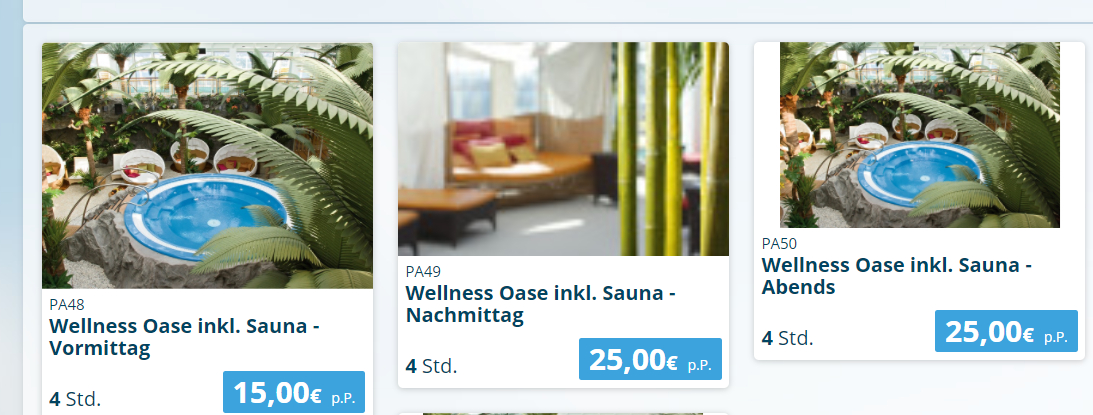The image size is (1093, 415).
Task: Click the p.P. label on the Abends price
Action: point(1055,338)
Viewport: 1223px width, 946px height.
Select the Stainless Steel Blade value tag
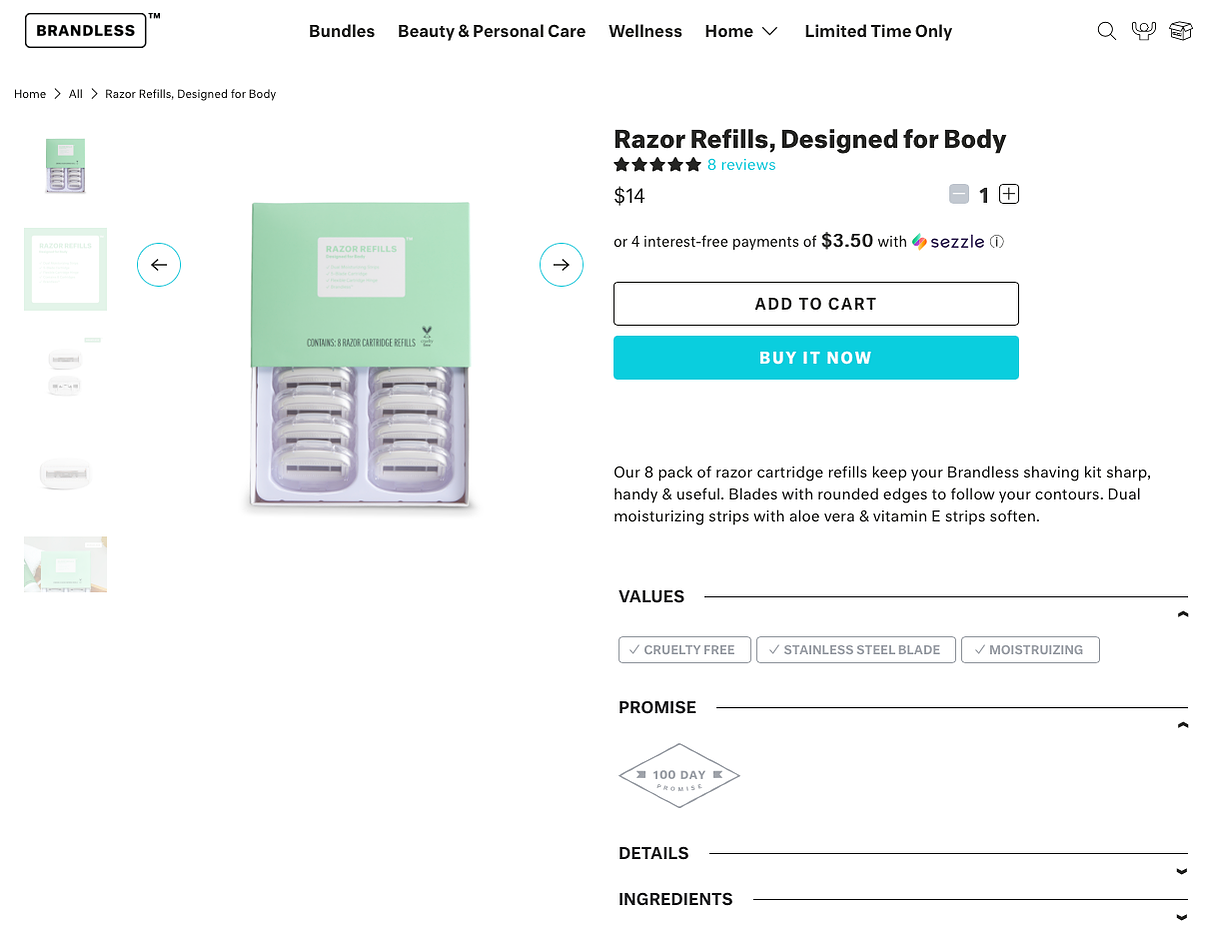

* * *

**What the exercise asks:**
Set down exactly, and only, the lines from the one containing "Viewport: 1223px width, 946px height." through the last line of the entries. Pictures do not belong in the copy.

**Answer to this problem:**
Viewport: 1223px width, 946px height.
Select the Stainless Steel Blade value tag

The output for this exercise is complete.